ASSIGNED TASK
Skip the pictures. Transcribe exactly the lines from the line containing "Screen dimensions: 587x347" to the end of the listing.
*** SOURCE MATERIAL ***
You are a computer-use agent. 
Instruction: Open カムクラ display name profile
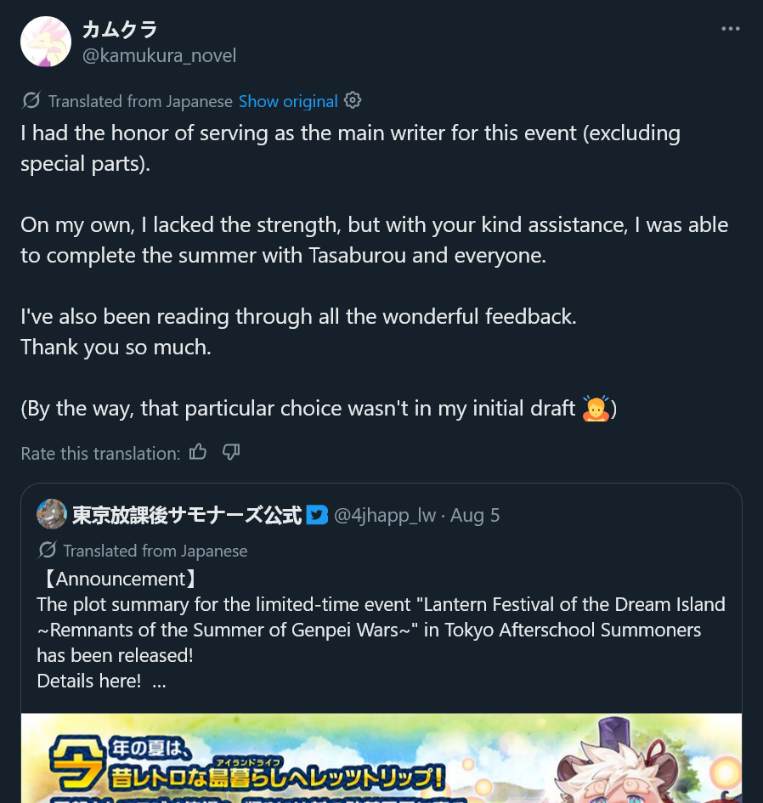pos(120,30)
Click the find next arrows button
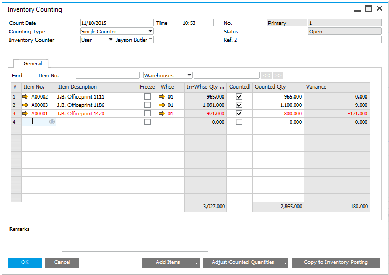389x275 pixels. pos(278,76)
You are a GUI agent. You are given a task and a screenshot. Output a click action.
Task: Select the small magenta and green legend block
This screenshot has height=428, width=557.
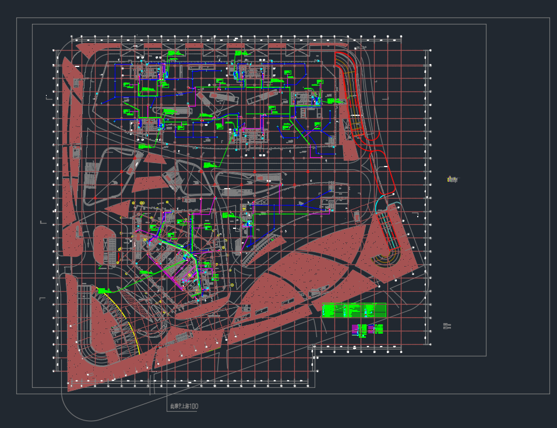point(368,330)
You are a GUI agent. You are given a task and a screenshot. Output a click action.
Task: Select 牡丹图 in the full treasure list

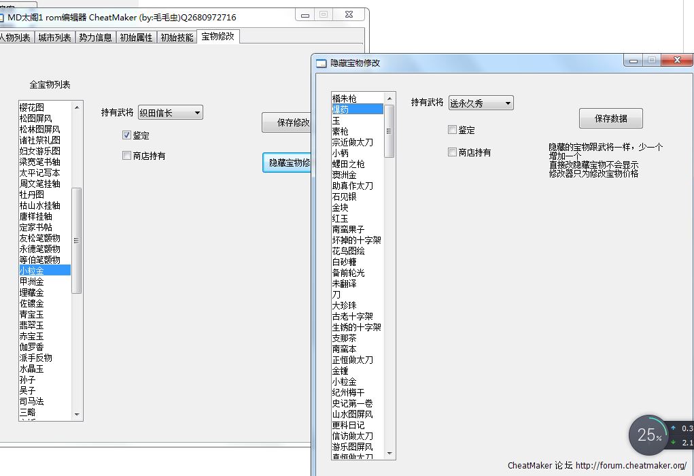pos(32,194)
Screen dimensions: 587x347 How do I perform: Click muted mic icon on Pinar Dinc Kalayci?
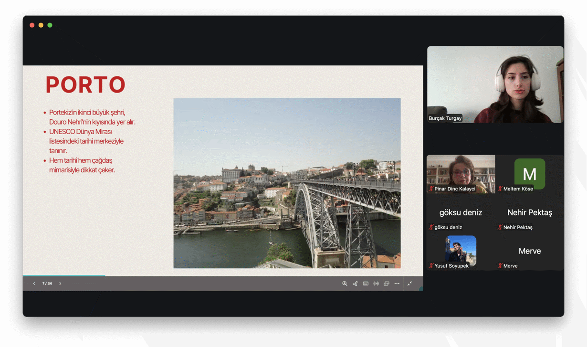[x=431, y=189]
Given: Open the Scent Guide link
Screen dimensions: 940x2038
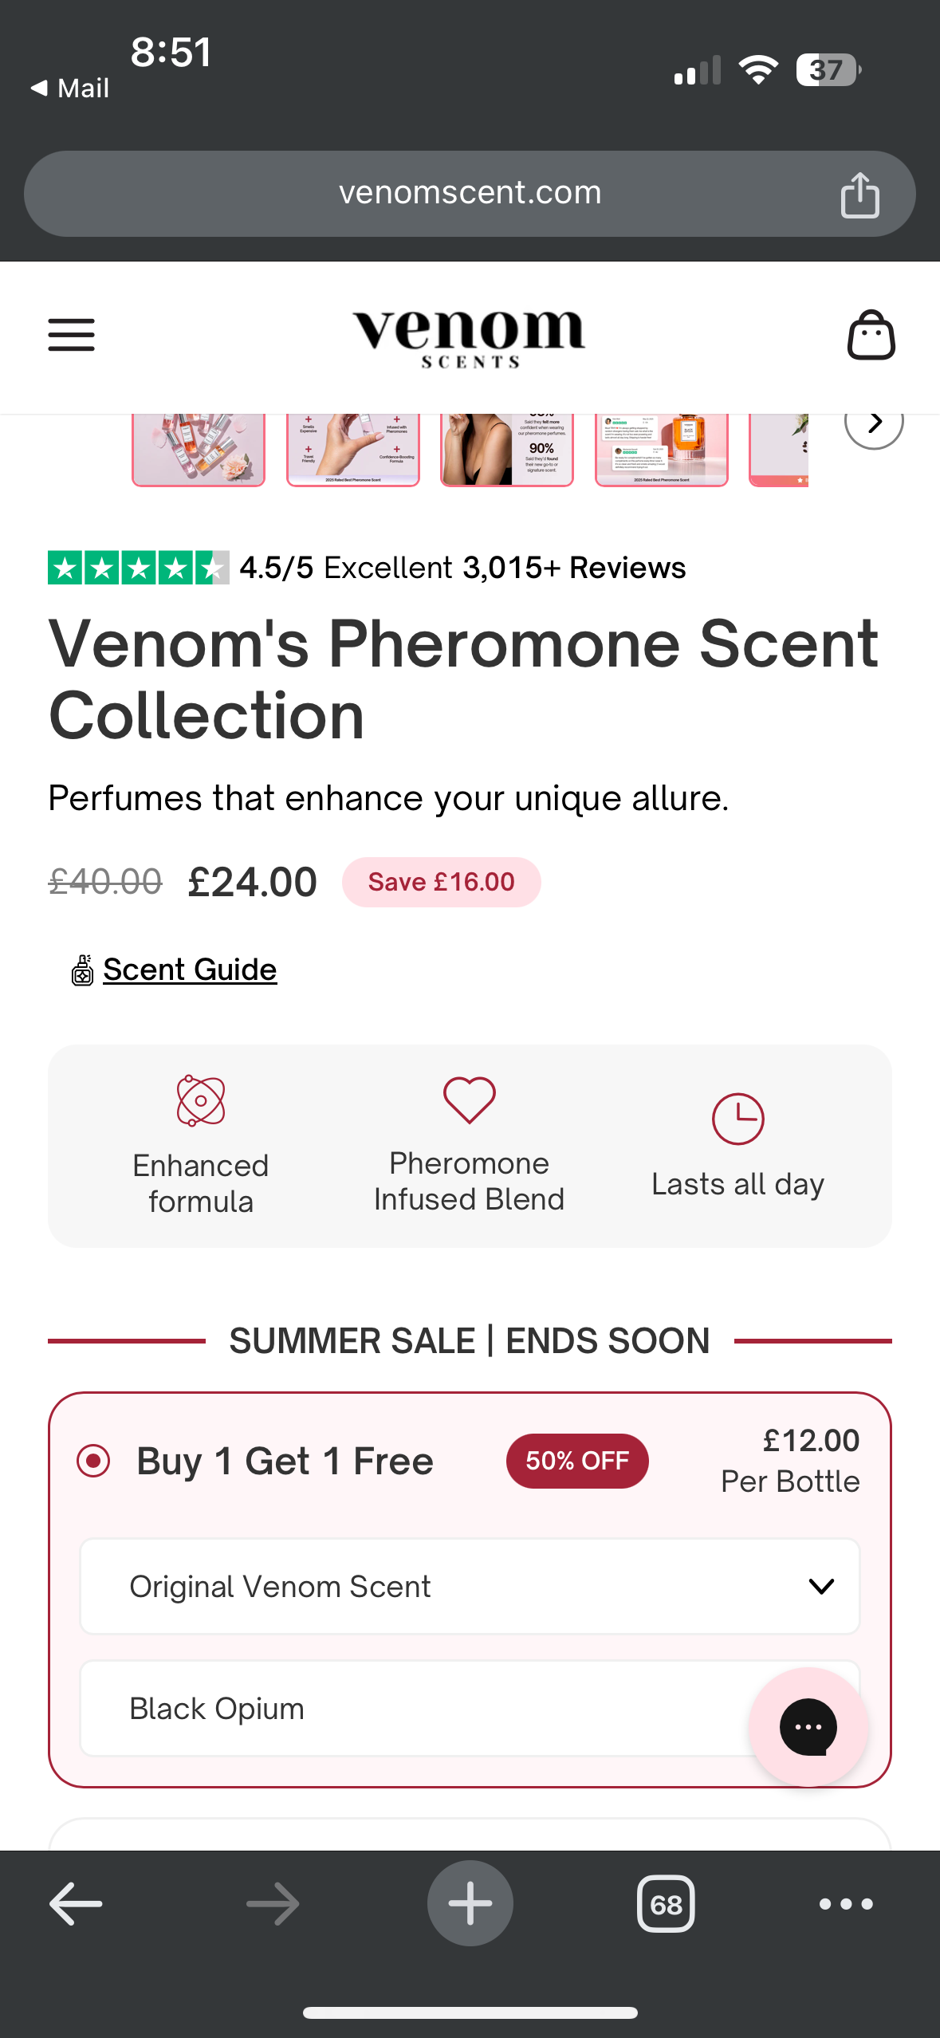Looking at the screenshot, I should [190, 970].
*** End of SOURCE MATERIAL ***
ANSWER TO THIS EXERCISE
Screen dimensions: 587x347 How do I perform: Click muted mic icon on Pinar Dinc Kalayci?
[x=431, y=189]
Given: Open the Scent Guide link
Screen dimensions: 940x2038
Looking at the screenshot, I should [190, 970].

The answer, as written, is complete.